昼休みにスマートフォンを眺める時間を、静かに目を閉じる休息へ。
そのわずかな投資が、午後の自分を劇的に変える賢明な選択となります。

3.健康リスクが減る
ハーバード大学とアテネ大学による2万人規模の調査では、週3回の昼寝が死亡リスクを37%も低減させることが示されました。
血圧の安定やストレスの緩和が、身体への負担を劇的に減らすのです。
短時間の休息がイライラを鎮め、心身を整えてくれるだけでなく、将来の健康を守る「未来への投資」になるのなら、これほど賢い習慣はありません。
4.脳の老化が遅くなる
イギリスのUCLの研究によれば、習慣的に昼寝をする人は、そうでない人に比べて脳の萎縮が2.6〜6.5年分も緩やかであることが判明しました。
日々の休息が脳の老化を食い止め、実年齢より6歳も若い健やかな脳を保ってます。
■“昼寝前のコーヒーが最強説”
「昼寝をすると、かえって寝起きがつらい」という方に試して欲しいことは、戦略的な仮眠術「カフェインナップ」です。

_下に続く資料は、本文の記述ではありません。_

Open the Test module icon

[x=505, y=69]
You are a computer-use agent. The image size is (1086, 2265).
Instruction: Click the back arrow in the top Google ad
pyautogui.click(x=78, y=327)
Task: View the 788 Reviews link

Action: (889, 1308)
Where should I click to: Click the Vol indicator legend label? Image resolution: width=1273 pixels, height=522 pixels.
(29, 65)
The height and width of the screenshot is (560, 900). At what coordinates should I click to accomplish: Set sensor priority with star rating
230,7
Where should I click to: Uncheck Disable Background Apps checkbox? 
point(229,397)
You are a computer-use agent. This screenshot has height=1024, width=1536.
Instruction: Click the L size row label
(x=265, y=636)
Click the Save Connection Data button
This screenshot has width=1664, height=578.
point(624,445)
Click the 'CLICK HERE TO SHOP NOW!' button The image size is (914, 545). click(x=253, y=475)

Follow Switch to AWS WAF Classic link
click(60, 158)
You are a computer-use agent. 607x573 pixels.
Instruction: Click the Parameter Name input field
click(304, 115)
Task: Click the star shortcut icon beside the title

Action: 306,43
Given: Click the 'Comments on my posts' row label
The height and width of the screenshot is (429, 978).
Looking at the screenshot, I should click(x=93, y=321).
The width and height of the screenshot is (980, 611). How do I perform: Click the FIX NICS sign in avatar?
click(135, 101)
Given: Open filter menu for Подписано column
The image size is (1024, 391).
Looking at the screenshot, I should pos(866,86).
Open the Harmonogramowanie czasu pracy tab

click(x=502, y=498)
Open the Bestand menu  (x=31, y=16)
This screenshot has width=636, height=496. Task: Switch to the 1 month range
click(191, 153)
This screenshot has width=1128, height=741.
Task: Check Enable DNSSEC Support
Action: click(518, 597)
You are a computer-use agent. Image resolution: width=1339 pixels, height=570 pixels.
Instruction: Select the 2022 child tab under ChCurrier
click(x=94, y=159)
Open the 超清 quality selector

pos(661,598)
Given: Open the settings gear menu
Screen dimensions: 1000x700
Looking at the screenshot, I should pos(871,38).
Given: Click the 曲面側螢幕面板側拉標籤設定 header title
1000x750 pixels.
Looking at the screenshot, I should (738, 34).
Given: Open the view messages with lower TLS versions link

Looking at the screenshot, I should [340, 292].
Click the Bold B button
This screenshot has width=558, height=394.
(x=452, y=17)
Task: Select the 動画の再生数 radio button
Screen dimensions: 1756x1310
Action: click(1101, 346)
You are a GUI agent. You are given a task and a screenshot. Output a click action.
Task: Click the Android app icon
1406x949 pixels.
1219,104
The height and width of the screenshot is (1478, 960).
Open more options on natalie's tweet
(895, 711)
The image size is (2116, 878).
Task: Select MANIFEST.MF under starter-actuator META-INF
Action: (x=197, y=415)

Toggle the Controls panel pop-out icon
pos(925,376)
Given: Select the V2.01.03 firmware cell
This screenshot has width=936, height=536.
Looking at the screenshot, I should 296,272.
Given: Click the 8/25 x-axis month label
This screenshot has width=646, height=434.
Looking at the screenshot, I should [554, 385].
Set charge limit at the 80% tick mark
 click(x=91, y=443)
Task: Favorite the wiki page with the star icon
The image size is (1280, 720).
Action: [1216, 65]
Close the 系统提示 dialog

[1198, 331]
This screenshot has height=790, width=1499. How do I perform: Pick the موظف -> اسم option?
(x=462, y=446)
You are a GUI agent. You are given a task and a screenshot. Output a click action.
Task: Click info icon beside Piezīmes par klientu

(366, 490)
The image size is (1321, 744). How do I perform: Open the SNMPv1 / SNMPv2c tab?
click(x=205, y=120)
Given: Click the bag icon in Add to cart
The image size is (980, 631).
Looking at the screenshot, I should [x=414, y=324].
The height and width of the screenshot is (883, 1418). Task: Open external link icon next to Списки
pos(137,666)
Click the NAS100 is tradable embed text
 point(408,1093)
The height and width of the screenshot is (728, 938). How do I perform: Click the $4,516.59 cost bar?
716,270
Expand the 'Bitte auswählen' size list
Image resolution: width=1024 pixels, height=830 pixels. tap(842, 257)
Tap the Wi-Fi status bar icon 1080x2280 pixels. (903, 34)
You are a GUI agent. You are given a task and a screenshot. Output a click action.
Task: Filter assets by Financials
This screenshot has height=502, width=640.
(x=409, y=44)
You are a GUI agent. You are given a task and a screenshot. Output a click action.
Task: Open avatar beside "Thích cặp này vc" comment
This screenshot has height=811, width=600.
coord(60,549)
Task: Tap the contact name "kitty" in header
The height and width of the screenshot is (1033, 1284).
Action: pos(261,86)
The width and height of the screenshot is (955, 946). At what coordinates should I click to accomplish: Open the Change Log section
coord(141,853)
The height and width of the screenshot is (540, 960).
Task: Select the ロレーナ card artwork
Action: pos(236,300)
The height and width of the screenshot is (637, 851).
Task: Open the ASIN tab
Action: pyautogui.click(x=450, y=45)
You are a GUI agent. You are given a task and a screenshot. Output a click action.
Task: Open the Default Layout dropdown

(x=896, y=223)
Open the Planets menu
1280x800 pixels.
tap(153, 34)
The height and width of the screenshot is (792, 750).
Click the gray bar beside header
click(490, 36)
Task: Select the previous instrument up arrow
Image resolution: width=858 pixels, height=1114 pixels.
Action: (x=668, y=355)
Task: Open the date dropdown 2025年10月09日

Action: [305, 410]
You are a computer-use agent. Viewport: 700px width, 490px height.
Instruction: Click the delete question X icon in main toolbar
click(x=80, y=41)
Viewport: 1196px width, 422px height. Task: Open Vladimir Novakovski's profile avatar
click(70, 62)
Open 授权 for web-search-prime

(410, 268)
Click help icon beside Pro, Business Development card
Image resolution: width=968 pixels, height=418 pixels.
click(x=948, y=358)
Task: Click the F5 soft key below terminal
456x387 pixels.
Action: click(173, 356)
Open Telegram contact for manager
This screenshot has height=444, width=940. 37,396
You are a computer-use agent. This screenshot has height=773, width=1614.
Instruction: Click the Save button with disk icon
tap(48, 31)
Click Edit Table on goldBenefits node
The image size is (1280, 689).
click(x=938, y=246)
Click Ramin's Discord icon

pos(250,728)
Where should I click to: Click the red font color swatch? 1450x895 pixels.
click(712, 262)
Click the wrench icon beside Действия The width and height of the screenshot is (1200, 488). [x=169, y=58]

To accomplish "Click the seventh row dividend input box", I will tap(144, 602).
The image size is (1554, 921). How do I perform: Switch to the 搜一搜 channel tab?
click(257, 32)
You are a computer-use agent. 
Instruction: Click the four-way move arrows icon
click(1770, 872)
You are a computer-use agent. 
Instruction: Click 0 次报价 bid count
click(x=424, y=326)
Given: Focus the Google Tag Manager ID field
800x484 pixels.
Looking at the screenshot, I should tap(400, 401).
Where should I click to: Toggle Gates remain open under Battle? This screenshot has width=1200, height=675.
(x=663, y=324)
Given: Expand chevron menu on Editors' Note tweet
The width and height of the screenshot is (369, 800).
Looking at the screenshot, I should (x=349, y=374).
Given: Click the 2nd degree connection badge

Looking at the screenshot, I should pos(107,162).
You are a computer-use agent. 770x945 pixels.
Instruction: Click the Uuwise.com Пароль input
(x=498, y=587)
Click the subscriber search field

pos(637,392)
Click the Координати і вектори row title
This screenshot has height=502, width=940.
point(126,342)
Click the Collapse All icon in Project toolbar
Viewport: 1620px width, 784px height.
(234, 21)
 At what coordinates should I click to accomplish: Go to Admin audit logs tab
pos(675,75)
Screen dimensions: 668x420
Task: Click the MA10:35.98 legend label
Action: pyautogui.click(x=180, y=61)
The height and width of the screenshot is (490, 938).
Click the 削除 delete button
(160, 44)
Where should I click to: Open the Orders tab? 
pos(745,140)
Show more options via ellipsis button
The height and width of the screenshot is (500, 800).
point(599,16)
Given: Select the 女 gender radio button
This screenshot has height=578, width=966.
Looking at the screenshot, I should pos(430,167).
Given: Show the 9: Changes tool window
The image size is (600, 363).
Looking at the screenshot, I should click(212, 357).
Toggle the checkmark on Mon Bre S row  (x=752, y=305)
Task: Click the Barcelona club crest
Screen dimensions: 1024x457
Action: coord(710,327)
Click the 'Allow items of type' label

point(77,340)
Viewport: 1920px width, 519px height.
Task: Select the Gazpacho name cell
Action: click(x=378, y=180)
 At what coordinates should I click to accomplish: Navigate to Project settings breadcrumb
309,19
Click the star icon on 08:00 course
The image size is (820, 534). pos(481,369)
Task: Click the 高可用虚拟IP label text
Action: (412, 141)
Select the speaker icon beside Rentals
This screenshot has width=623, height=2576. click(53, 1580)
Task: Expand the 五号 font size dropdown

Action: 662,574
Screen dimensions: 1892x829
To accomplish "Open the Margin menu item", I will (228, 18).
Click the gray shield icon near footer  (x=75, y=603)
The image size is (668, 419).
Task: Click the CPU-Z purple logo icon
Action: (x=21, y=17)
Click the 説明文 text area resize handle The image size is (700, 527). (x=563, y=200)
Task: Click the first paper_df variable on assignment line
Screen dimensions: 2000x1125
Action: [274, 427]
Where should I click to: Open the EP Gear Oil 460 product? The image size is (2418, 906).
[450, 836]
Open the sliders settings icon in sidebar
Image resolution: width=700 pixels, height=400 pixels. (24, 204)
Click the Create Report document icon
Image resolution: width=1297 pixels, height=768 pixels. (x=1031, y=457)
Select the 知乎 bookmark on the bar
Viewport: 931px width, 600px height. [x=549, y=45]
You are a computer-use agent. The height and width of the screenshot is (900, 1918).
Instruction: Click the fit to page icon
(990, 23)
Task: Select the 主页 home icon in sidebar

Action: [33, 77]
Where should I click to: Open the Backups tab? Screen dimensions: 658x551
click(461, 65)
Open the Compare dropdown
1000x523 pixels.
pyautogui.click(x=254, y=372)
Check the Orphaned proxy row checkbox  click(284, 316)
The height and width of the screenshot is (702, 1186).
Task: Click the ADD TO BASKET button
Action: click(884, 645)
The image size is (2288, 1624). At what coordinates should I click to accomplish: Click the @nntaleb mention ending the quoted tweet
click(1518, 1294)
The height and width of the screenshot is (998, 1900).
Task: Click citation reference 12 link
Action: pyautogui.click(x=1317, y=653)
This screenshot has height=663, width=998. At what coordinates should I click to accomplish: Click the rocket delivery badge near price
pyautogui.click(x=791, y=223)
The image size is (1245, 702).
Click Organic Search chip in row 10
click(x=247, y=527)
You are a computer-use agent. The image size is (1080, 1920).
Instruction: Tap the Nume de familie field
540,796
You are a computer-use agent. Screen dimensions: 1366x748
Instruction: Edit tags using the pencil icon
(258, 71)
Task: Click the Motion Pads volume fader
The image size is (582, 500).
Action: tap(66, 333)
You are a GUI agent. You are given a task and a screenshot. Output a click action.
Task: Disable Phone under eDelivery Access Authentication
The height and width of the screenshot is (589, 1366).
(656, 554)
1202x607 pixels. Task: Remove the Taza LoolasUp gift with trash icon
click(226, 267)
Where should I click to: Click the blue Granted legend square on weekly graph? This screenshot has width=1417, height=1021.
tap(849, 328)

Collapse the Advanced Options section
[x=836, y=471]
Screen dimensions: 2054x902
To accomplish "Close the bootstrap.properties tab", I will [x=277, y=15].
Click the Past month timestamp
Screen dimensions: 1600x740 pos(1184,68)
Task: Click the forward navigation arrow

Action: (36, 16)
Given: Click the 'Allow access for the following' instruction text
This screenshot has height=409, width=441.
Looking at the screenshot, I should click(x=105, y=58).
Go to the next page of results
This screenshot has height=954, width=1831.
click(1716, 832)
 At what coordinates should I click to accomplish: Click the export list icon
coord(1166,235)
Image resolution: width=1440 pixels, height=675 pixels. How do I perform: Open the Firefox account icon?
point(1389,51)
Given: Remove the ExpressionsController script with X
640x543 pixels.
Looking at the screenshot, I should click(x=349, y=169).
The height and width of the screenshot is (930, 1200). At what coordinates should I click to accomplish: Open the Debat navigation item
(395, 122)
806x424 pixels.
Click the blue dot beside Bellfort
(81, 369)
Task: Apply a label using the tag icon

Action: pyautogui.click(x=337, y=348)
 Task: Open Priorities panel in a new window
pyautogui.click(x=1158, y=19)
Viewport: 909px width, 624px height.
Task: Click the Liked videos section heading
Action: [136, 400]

方法は至ってシンプルで、昼寝の直前に一杯のコーヒーを飲むだけ。
カフェインが覚醒作用をもたらすまでに、摂取後20〜30分のタイムラグがあります。
この時間差を利用し、「飲む→すぐ寝る→起きる頃にカフェイン効果MAX」の流れが、この理論の真髄です。
また、起床後に顔を洗う、日光を浴びるなどの習慣を加えれば、さらに心身を速やかに再起動できるでしょう。昼寝の推奨時間は、16分~30分程です。
スマ-トな昼寝で、日中の集中力を維持し、健やかな毎日を送ることをオススメします。